将特征数据加载到 BigQuery 表或视图后,您需要将此数据源提供给 Vertex AI Feature Store 以进行在线传送。您可以通过以下两种方式将数据源连接到在线传送资源,例如在线存储区和特征视图实例:
通过创建特征组和特征来注册数据源:您可以将特征组和特征与在线存储区中的特征视图实例相关联。在这种情况中,您可以通过添加 feature_timestamp 列将数据格式化为时序格式。Vertex AI Feature Store 根据特征时间戳为每个唯一实体 ID 仅传送最新的非 null 值。如需了解如何创建特征组,请参阅创建特征组。如需了解如何在特征组中创建特征,请参阅创建特征。
不创建特征组和特征,直接从数据源传送特征:您可以在特征视图中指定数据源的 URI。请注意,在这种情况下,您无法将数据格式化为时序,也无法在 BigQuery 来源中包含历史数据。每行必须包含与唯一 ID 对应的最新特征值。不支持同一实体 ID 在不同行中多次出现。
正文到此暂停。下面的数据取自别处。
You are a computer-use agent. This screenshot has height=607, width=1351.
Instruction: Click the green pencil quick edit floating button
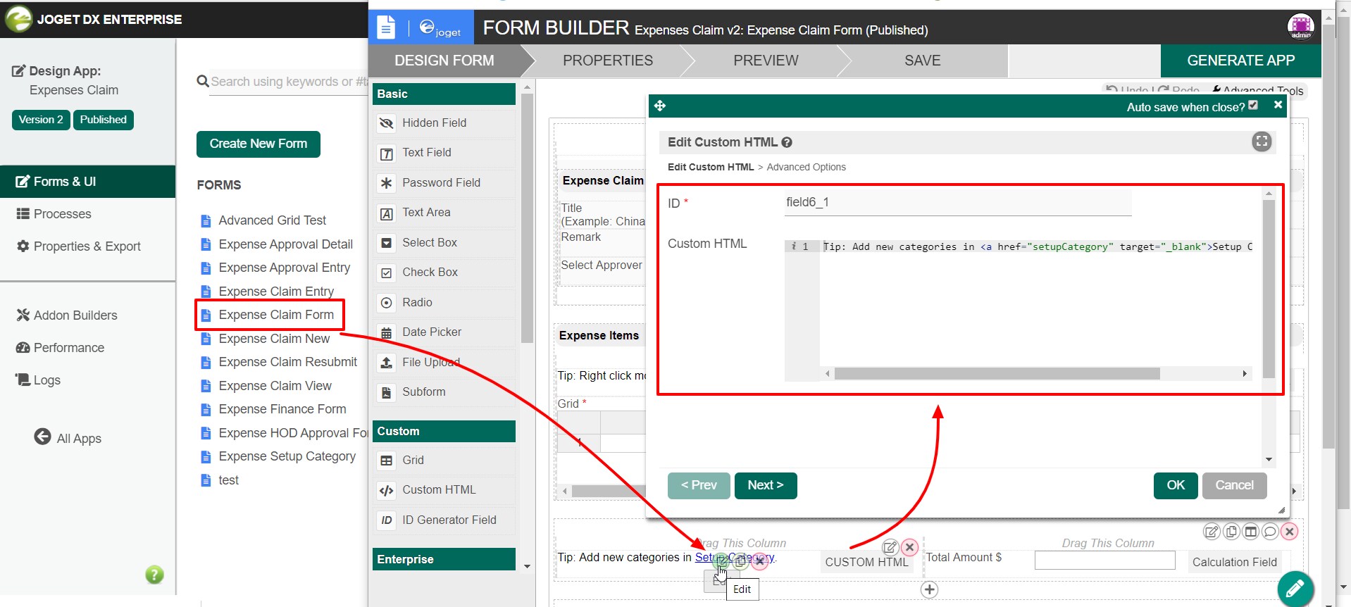(x=1295, y=589)
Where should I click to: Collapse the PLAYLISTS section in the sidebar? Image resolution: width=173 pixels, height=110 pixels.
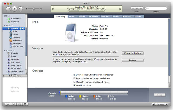[4, 50]
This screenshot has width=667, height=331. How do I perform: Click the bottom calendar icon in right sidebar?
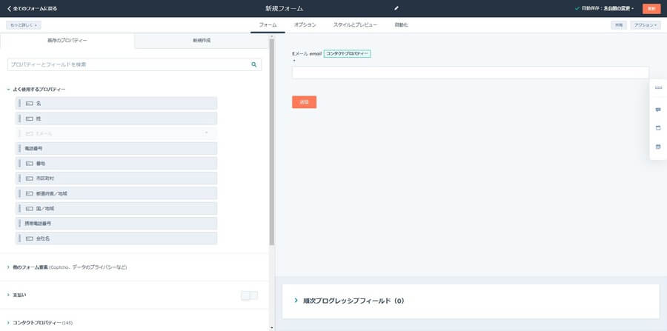coord(658,147)
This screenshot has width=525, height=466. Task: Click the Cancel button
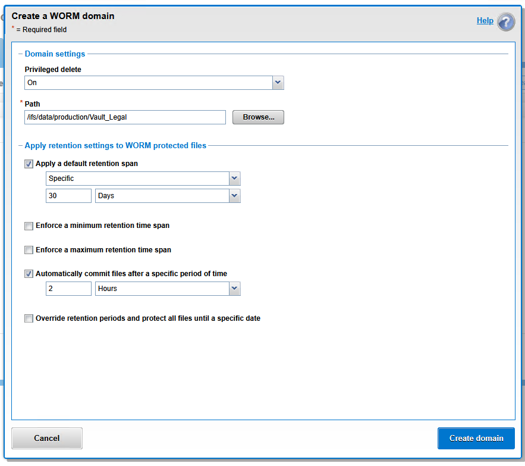(46, 438)
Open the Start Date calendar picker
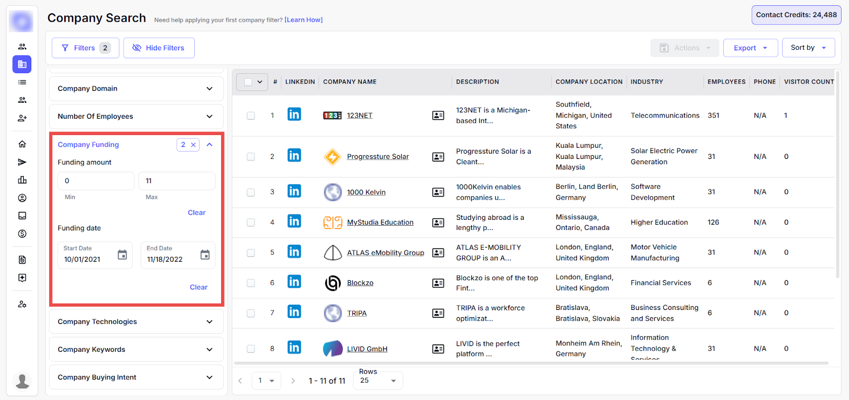 point(122,255)
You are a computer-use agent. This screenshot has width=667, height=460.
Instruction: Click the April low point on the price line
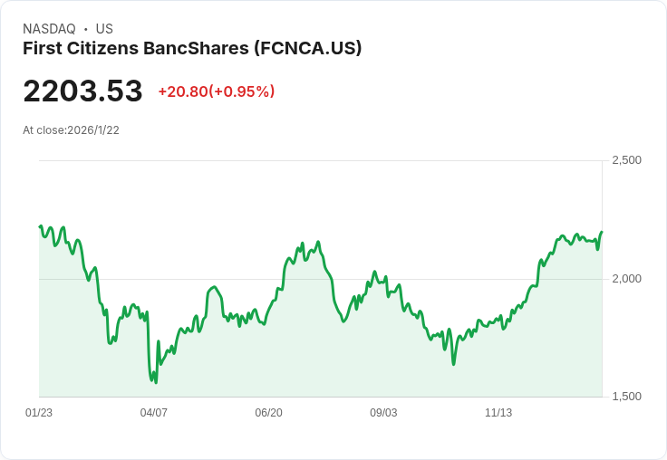click(x=156, y=382)
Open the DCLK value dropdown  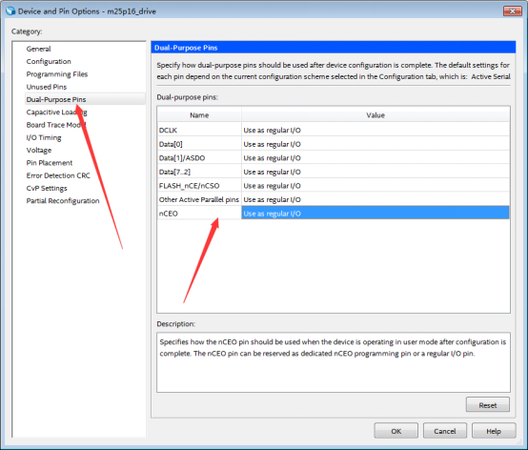(376, 130)
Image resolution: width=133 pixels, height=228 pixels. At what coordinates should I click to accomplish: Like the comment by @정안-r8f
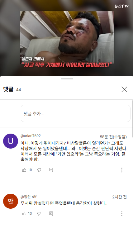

由于 Vertex AI Feature Store 允许您在 BigQuery 中维护特征数据并从 BigQuery 数据源传送特征数据,因此无需将特征导入或复制到离线存储区。
数据源准备准则
在 BigQuery 中准备数据源时,请遵循以下准则以了解架构和限制条件:
数据源必须包含以下列:
至少有一个实体 ID 列具有 string 值。此列中的每个值的大小必须小于 4 KB。
如果使用特征组和特征注册数据源,请添加 feature_timestamp 列并将数据格式化为时序格式。feature_timestamp 列包含 timestamp 类型的值。在在线传送期间,Vertex AI Feature Store 会根据此时间戳传送特征的最新非 null 值。
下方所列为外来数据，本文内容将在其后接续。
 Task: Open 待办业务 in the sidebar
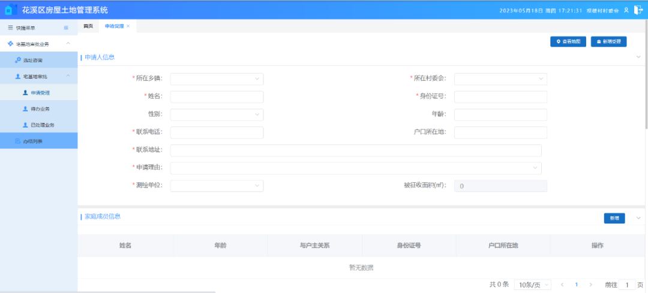[x=40, y=109]
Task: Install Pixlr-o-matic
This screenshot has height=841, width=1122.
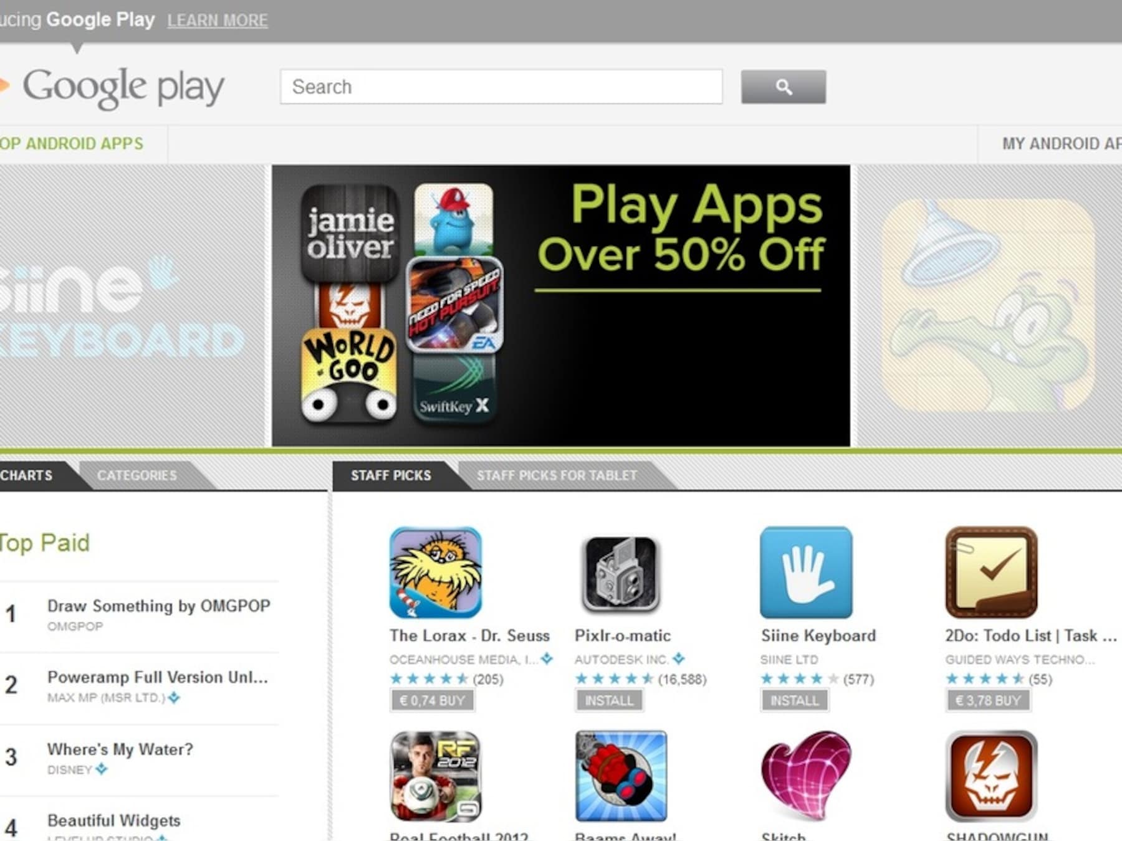Action: [609, 700]

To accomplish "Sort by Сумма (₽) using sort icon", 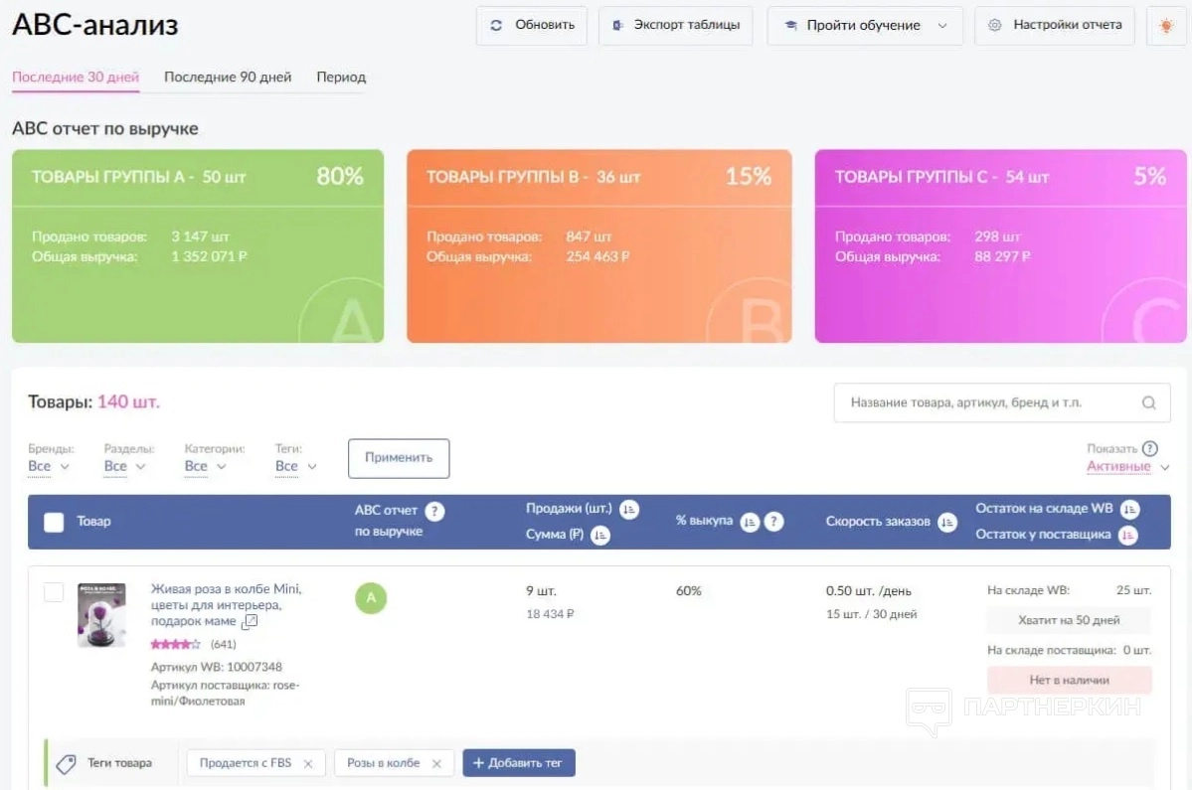I will coord(599,535).
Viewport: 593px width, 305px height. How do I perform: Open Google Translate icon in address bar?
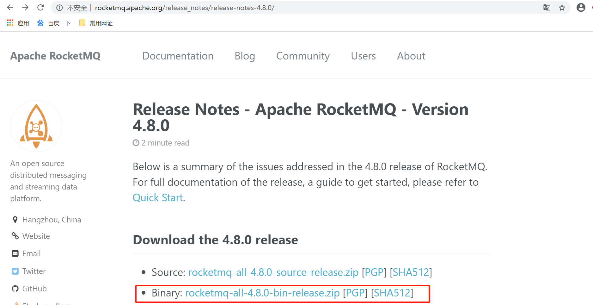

如果您直接将 BigQuery 数据源与特征视图相关联,则不需要 feature_timestamp 列。在这种情况下,您必须在数据源中仅添加最新的特征值,并且 Vertex AI Feature Store 不会查找时间戳。
如果您想在为优化在线传送而创建的在线存储区中使用嵌入管理,数据源必须包含以下列:
包含 float 类型数组的 embedding 列。
可选:一个或多个 string 或 string 类型数组的过滤列。
可选:int 类型的数量上限列。
数据源中的每一行都是与实体 ID 关联的特征值的完整记录。如果其中一列缺少特征值,则将其视为 null 值。根据您定义特征视图的方式,Vertex AI Feature Store 有两种方式选择其传送的特征值:
如果特征视图是根据特征组和特征定义的,则 Vertex AI Feature Store 会使用特征时间戳传送最新的非 null 特征值。例如,如果与最新时间戳对应的特定特征的值为 null,则 Vertex AI Feature Store 会根据该特征的历史值传送最新的非 null 值。
如果特征视图通过直接指定 BigQuery 数据源来定义,则每行都必须包含实体 ID 列的唯一值。在这种情况下,Vertex AI Feature Store 会从关联的数据源中传送所有特征值。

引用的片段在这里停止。